I'm sure this is ignorance on my part, but I can't seem to grok how the compiler deals with @MainActor. For example, NSApplication inherits from NSResponder which is annotated with @MainActor. This means NSApplication should inherit that behavior. According to SE-0316, in a type annotated with a global actor "all of the methods, properties, and subscripts will implicitly be isolated to that global actor". I would expect this code would require isolation on the MainActor:
class Test {
func getAppearance() -> NSAppearance {
NSApp.effectiveAppearance
}
}
Surprisingly, this code compiles with no warnings. Perhaps a class explicitly annotated as MainActor would raise an error:
extension Test {
func modal() {
NSAlert(error: CancellationError()).runModal()
}
}
Nope, no warnings or errors there either. If I create my own method and annotate it:
extension NSApplication {
@MainActor
var mainProperty: Bool { .random() }
}
extension Test {
func getMain() -> Bool {
NSApp.mainProperty // Error
}
}
Sure enough, the compiler raises the following error: Main actor-isolated property 'mainProperty' can not be referenced from a non-isolated context.

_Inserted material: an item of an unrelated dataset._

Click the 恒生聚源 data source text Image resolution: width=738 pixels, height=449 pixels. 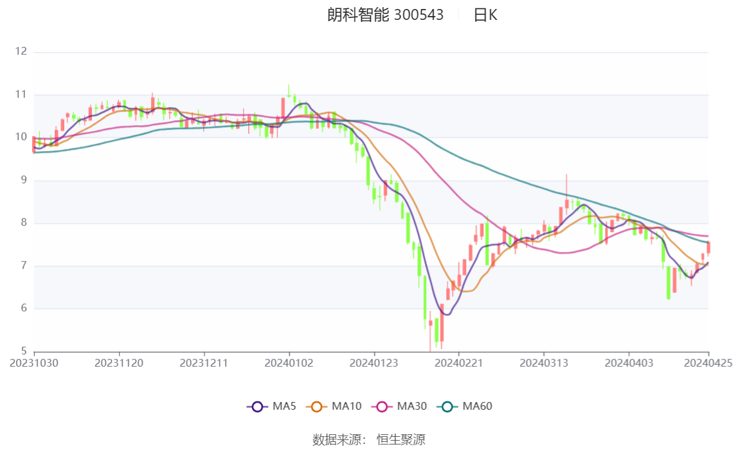click(x=401, y=439)
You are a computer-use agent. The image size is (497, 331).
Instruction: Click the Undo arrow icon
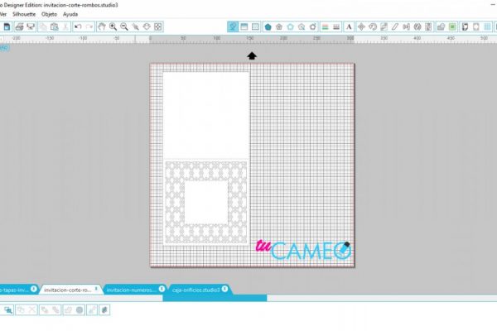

Creating my own class and calling its method gives me this warning: Call to main actor-isolated initializer 'init()' in a synchronous nonisolated context; this is an error in Swift 6
@MainActor
class T {}
extension Test {
func makeT() {
_ = T() // Warning
}
}
Changing the Strict Concurrency Checking build setting to Complete adds errors/warnings to all above examples, but it also warns that NSApp is not concurrency-safe. This means any reference to NSApp would create warnings which is a bit too stingy. The other two settings, Targeted and Minimal behave as described above.
It isn't clear to me how to properly use @MainActor to protect against calling UI code outside the main thread. AppKit classes seem to be ignored which means I would need to sprinkle the annotation all over my UI classes, and any that I overlook wouldn't generate warnings. This seems like a truly useful technology, but it is confounding to understand.